Dear Dara, FYI, Chico's has changed! We read your review and were really excited for some Mexican food. The menu was completely different than the reviews, so I asked and the person behind the counter said the previous owners up and left. We were too embarrassed to leave, so we ordered. Bad call. It was the worst meal of our lives. We are both in the restaurant business and were horrified by what was served to us. My partner was convinced that cigarette butts had been part of the recipe for the refried beans. Please let your readers know. I would not want this to happen to any of your readers!
Stephanie of Minneapolis
La la la. I cannot hear you. La la la.
I went to Chico's based on your review, and I loved it! It was the best burrito I've had in the Twin Cities!

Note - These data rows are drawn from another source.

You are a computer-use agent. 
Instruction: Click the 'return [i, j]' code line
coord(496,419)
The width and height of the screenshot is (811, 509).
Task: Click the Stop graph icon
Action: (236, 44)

Unfortunately, I went back last week and found the place under sudden new ownership! The chefs are gone, and the food is absolutely not the same. In fact, it's quite avoidable.
Virtually everyone coming into Chico's asked, "Where did they go?" But the new owners just kept repeating, "We don't know. We don't know. We don't know."
Dara, do you know if the chefs are relocating/reopening under another name? Please let me know. Thank you!
Dan of Minneapolis
What's that out the window? Is that a bird?
[insert 200 more of the same]
[Every vigilant citizen of the entire metro, growing increasingly angry]
Fine! Fine already! Do you know what it does to me to contemplate the vanishing of the restaurant that will heretofore be known as The Good Chico's? Do you have any idea how many crappy, unpromising restaurants I went to before I found Chico's? Do you have any idea how many bouts of food poisoning I endured, how many wasted afternoons dumping plates of crud into yawning dumpsters, how many extra steps on the StairMaster endured for plates of refried beans that tasted like window caulk?
You, you might have liked The Good Chico's, but me? For me, the vanishing of Chico's represents a thousand levels of calculation that ultimately failed. Failed! The way an entire year's worth of Harvey Wallbangers have failed to erase the memory of that unfortunate incident in Karachi with the fan dancer and the locomotive. Failed!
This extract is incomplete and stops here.